Scottish one-man blackened speed merchant Hellripper, otherwise known as James McBain, has this morning released his fourth album, ‘Coronach’, after months of teasing. The album is the first since 2023’s ‘Warlocks Grim & Weathered Hags’ and another release on Century Media Records.
The album’s title refers to a Scottish funeral song that has been referenced in rock on several occasions, through Jethro Tull, Eternal Tears of Sorrow and Hate Eternal all writing songs around it at various points in their career. Hellripper has often incorporated elements of Scottish history, folklore and traditional music into a sound which has marked him out as one of the most exciting young prospects in British metal. Most tracks on the album are in some ways connected to this history, with the single ‘Hunderprest’, for example, telling Scottish vampire stories set to his usual thrashing ferocity.
A new sonic addition for this evening is something of a gothic sensibility alongside the blistering thrash and Scottish influence. On opening track ‘Hunderprest’, a sparkly piano melody pairs with a spoken word passage that is reminiscent of ‘90s Cradle of Filth at their most blasphemous, another band who take black metal influences and meld them with Priest-esque dual guitars and traditional metal flavour.
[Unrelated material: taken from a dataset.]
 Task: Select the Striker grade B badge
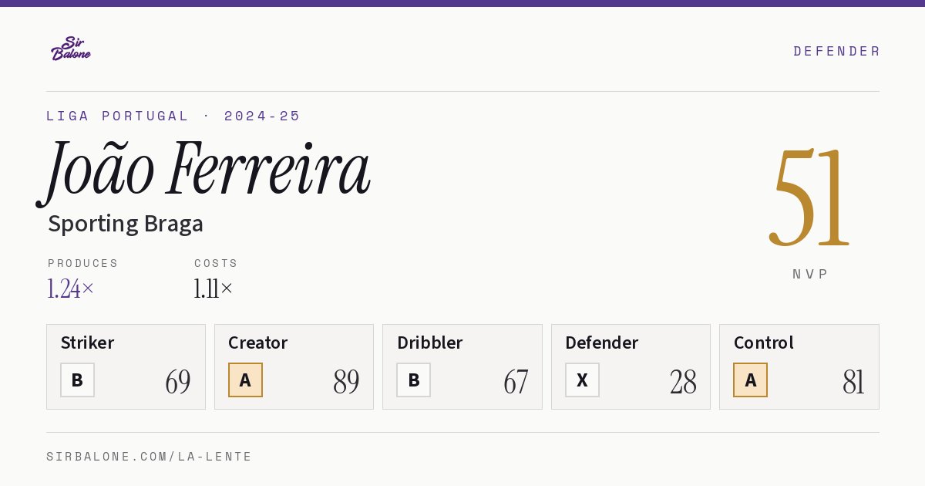click(x=77, y=380)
In giving the album four stars out of five, Kerrang!’s reviewer Olly Thomas writes that “‘Coronach’ is a reinforcement of Hellripper’s compelling vision, 45 minutes of scything magnificence both ancient and timeless. It might hail from the grimiest reaches of the underground, but it deserves to be celebrated by metal maniacs everywhere.”
Hellripper first exploded out of the underground in 2015 with an EP and in 2017 dropped their debut album ‘Coagulating Darkness’. This in turn was followed up by ‘The Affair of the Poisons’ in 2020, settling into a comfortable three year album title. McBain is joined live by a trio of musicians, with Andy Milburn on bass, Joseph Quinlan sharing guitar duties with the frontman and Max Southall laying it down with double-bass madness on drums. Combining the aforementioned Scottish influences with an old-school blackened-thrash style akin to early Sodom or Kreator, they also take influence from hardcore punk. They are at the vanguard of a retro-revival movement within British metal thrash but stand apart through their unique influences.
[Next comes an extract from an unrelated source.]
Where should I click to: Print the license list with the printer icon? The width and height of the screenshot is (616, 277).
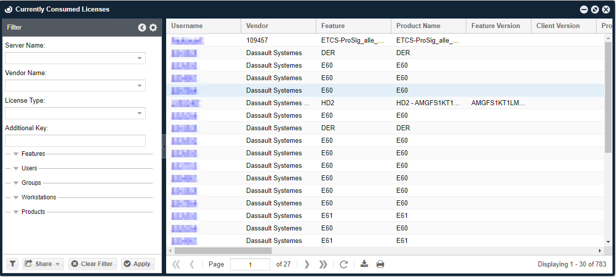(380, 264)
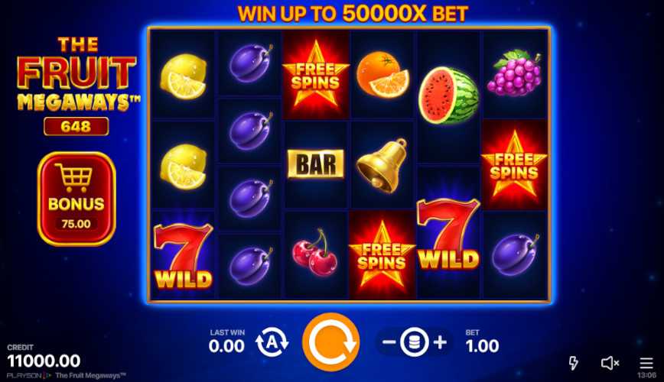The height and width of the screenshot is (382, 664).
Task: Unmute the game sound
Action: 610,363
In her review found in Distorted Sound Magazine, Lucy Dunnett gave the album 10/10, commanding that you “hide all breakable objects in sight, blast the volume to a level you know is medically ill-advised, and succumb to the biting blackened speed metal power of HELLRIPPER as you listen to Coronach again. And again. And again.”
Hellripper have a busy touring schedule ahead on the back of the release of the album. Starting tonight, the band are touring across the UK beginning with dates in their native Scotland before reaching out into mainland Europe for festival season. The tour officially ends on 26 September with a date in Germany’s ‘Coastrock Festival’, the European rhythm interrupted partially by some trips to Mexico.